(Beginning of Dataset excerpts)
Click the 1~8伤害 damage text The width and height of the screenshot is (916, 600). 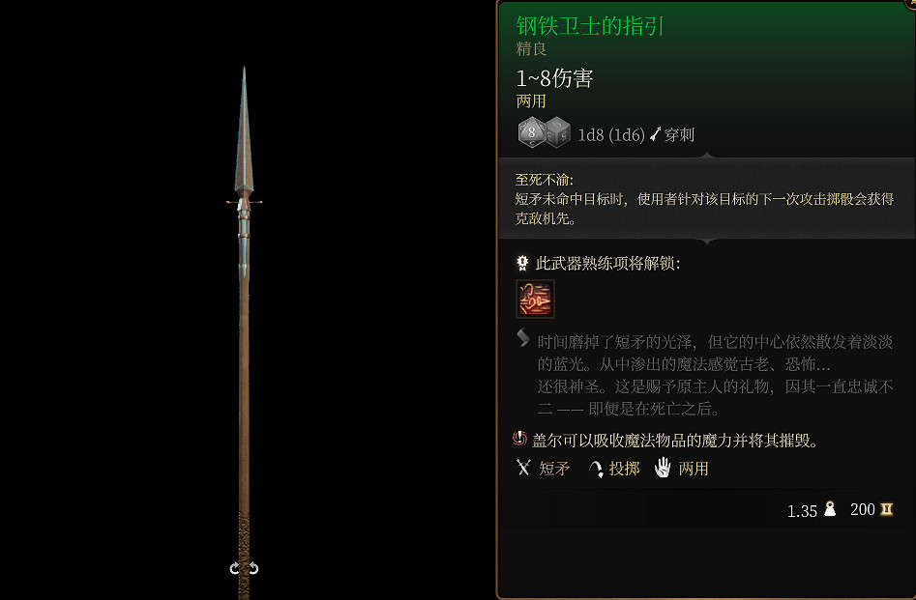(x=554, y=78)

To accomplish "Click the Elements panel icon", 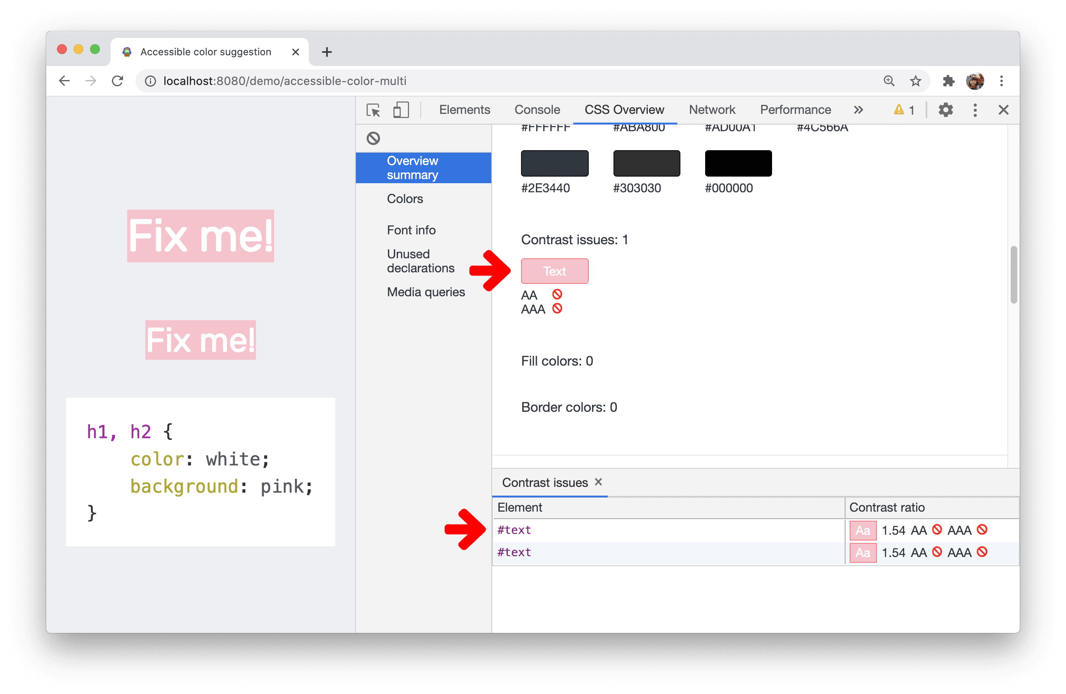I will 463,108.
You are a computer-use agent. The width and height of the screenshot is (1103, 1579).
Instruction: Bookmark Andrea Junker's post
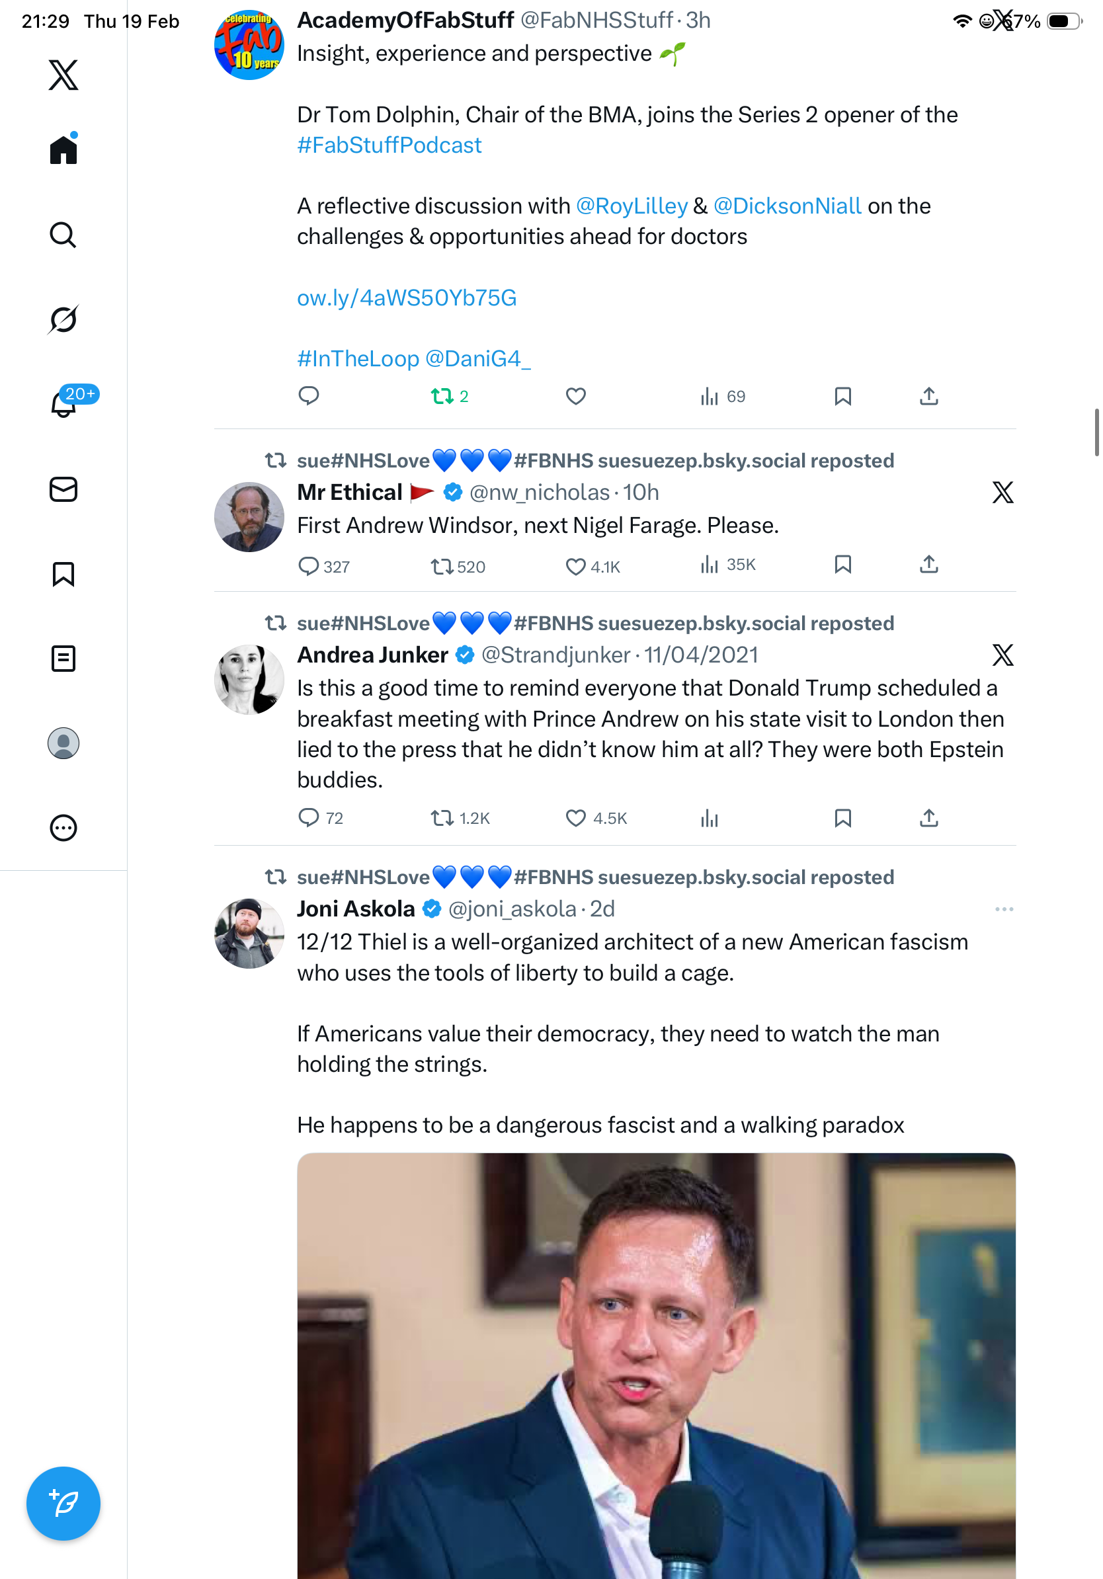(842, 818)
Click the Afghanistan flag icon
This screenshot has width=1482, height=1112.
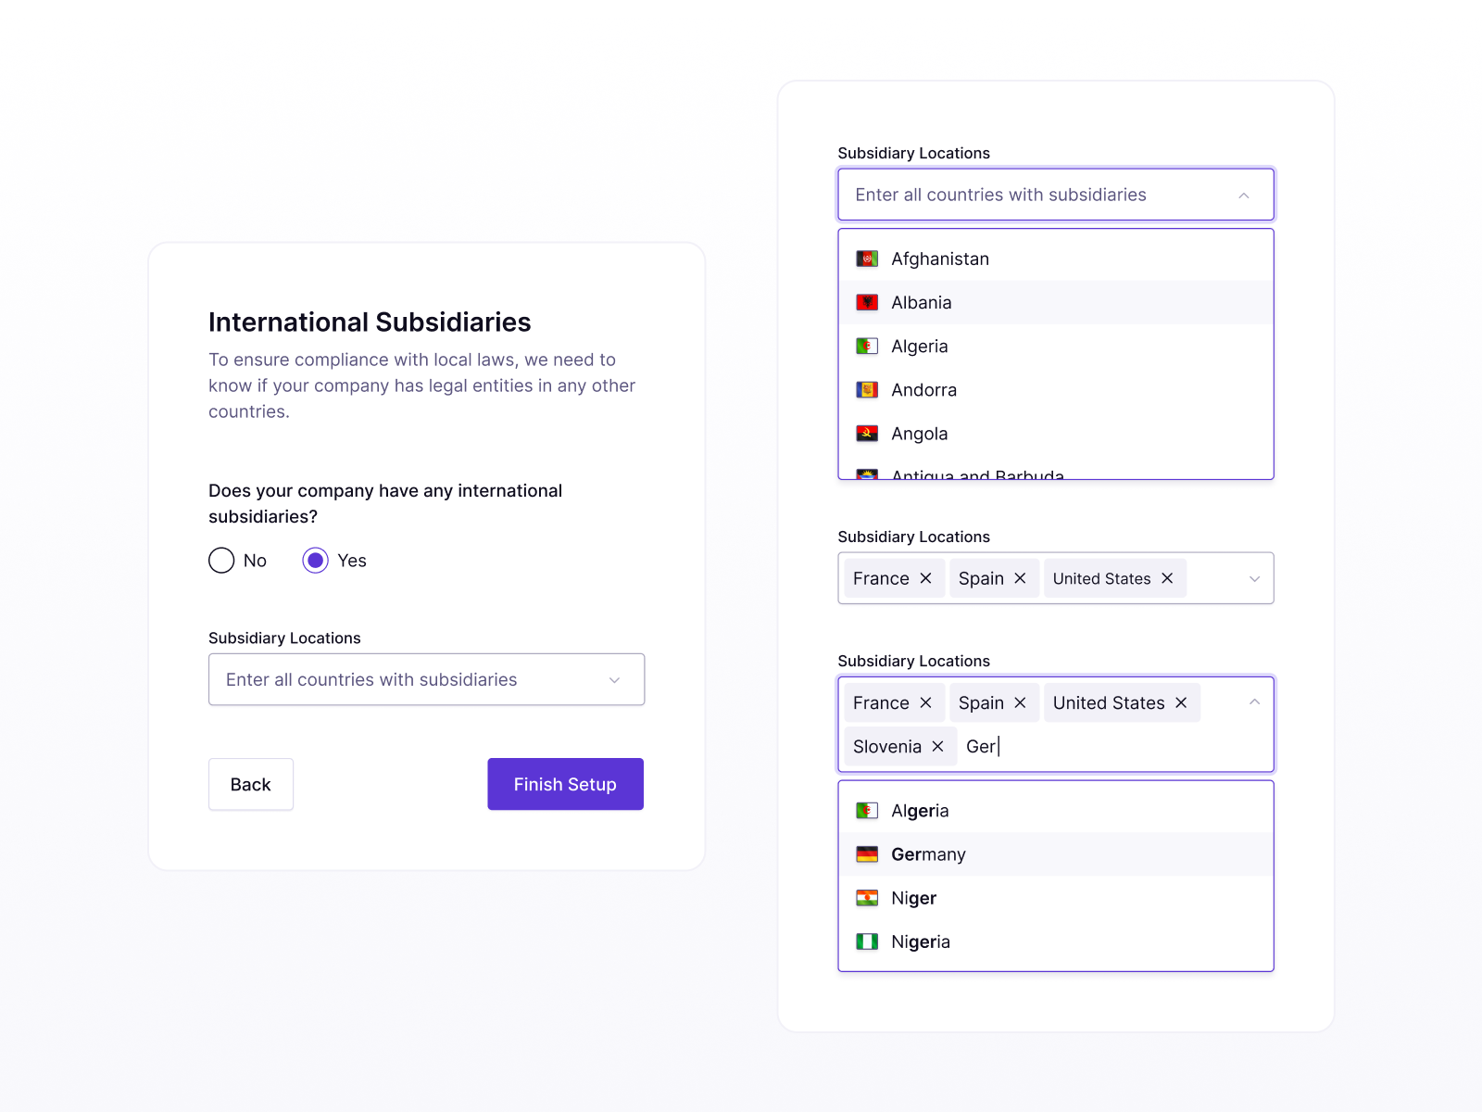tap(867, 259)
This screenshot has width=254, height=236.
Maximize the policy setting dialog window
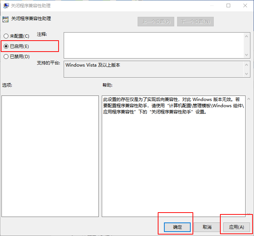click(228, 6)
(End of Dataset excerpts)
Problem to work on>
From the line containing "This screenshot has width=254, height=236." down to the last line of the data above, transcribe exactly those lines and no others; omit the pictures.

Problem solution>
This screenshot has width=254, height=236.
Maximize the policy setting dialog window
click(228, 6)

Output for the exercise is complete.